Mario contestó con otra pregunta:

«—¿Por qué me preguntas eso?»

Debió preguntárselo de una manera brusca y como sobresaltado, porque Andru se sonrió largamente hasta que volviéndose hacia él, con lentitud, le dijo mirándole a los ojos:

«—Tú estás oyendo voces. No temas. Yo conozco todo lo que te está pasando.»

—Yo no sentí ningún escalofrío —nos decía Mario en su casa —, y hasta creo que no me inmuté lo más mínimo. Me quedé sonriendo como diciéndole: «Ah, pillín, me querías engañar.» Él guardó un rato de silencio y me dijo que no tenía que preocuparme. Que poco a poco iría conociendo más de ellos y que desde el momento de mi nacimiento ellos habían tenido cuidado de mí porque yo estaba destinado para hacer cosas importantes. Yo no hablaba. Lo dejaba a él que hablase, porque eso me parecía mucho más importante.

»Me habló de cosas generales que iban encaminadas a darme tranquilidad y me dijo que nos íbamos a volver a ver pronto. Llegamos a la esquina de Marqués de Villaverde y la calle Orense y nos despedimos con un apretón de manos. Cuando me bajé ni se me ocurrió tomarle la matrícula al coche, y pensativo como estaba, apenas si me fijé en cómo era éste. Recuerdo, aunque no con mucha seguridad, que era un coche bastante nuevo, no demasiado elegante y de un modelo moderno.

»A los pocos días entré en el «VIPS» de Velázquez y Ortega y Gasset y me puse a hojear las novedades de la librería, cosa que hago con bastante frecuencia, y estando enfrascado con un libro sentí que me tocaban en el hombro. Allí estaba Andru sonriente. De nuevo volví a sentir una gran tranquilidad en su presencia y se me ocurrió invitarlo a tomar un café. Accedió y nos fuimos a la barra. Yo pedí un café y él dijo que prefería un vaso de agua. Hablamos o mejor dicho habló él, la mayor parte del tiempo, acerca de varios temas. Hablaba con gran seguridad, aunque fuese sobre el futuro. Nunca dijo con claridad quiénes eran los que me hablaban ni de dónde procedían. Insistía en que yo era más de ellos que de este planeta, y que al igual que yo, había bastantes otros; y también que más tarde aprendería muchas cosas cuando estuviese suficientemente preparado.
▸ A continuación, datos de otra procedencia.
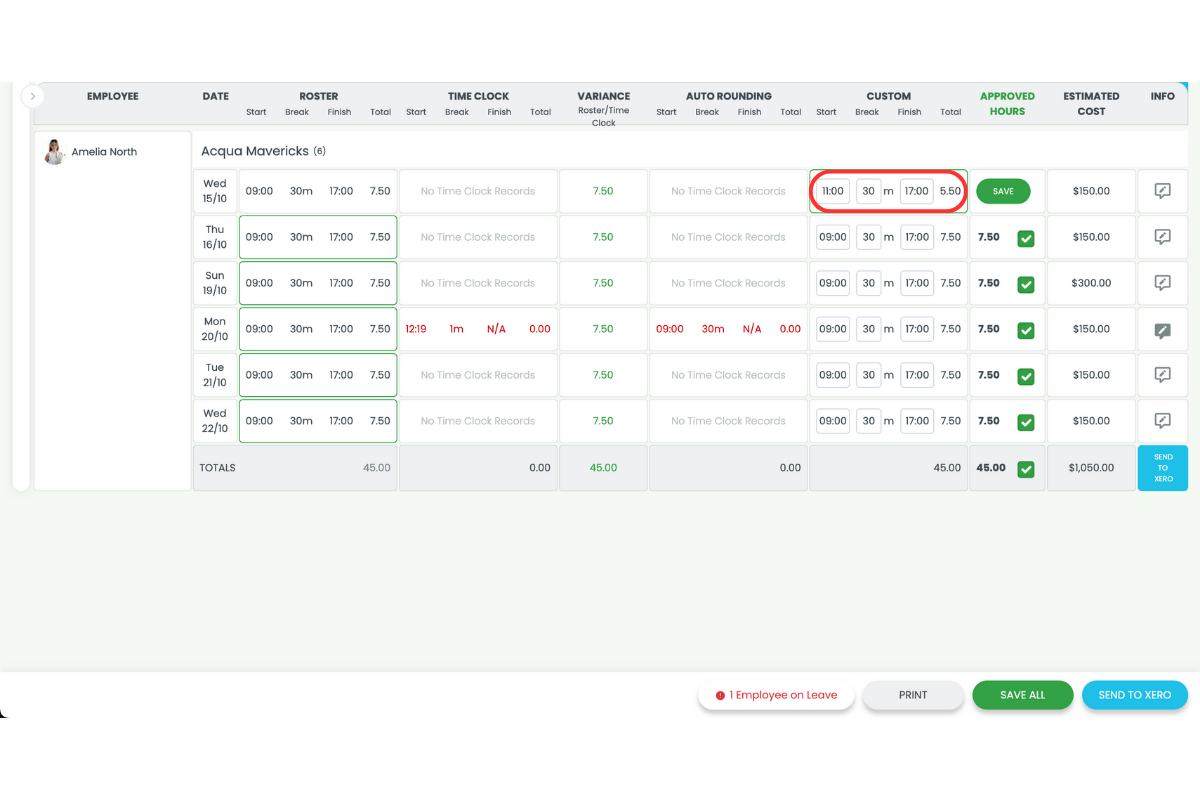Click Amelia North's profile photo
1200x800 pixels.
pos(54,151)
»Se despidió diciéndome de nuevo que nos volveríamos a ver y se fue por la puerta de entrada, perdiéndose entre la multitud que en aquel momento esperaba su turno para poder entrar. Yo me quedé un rato pensando en lo que me había dicho y dándole vueltas en la cabeza a todo lo que me estaba pasando.

»Para entonces ya mis comunicaciones con Mario eran mucho más frecuentes y esto, según él me decía, le daba más tranquilidad que cuando estaba solo, sin saber con quién hablar de lo que le sucedía. De hecho aquella misma tarde me telefoneó para comunicarme el encuentro del «VIPS».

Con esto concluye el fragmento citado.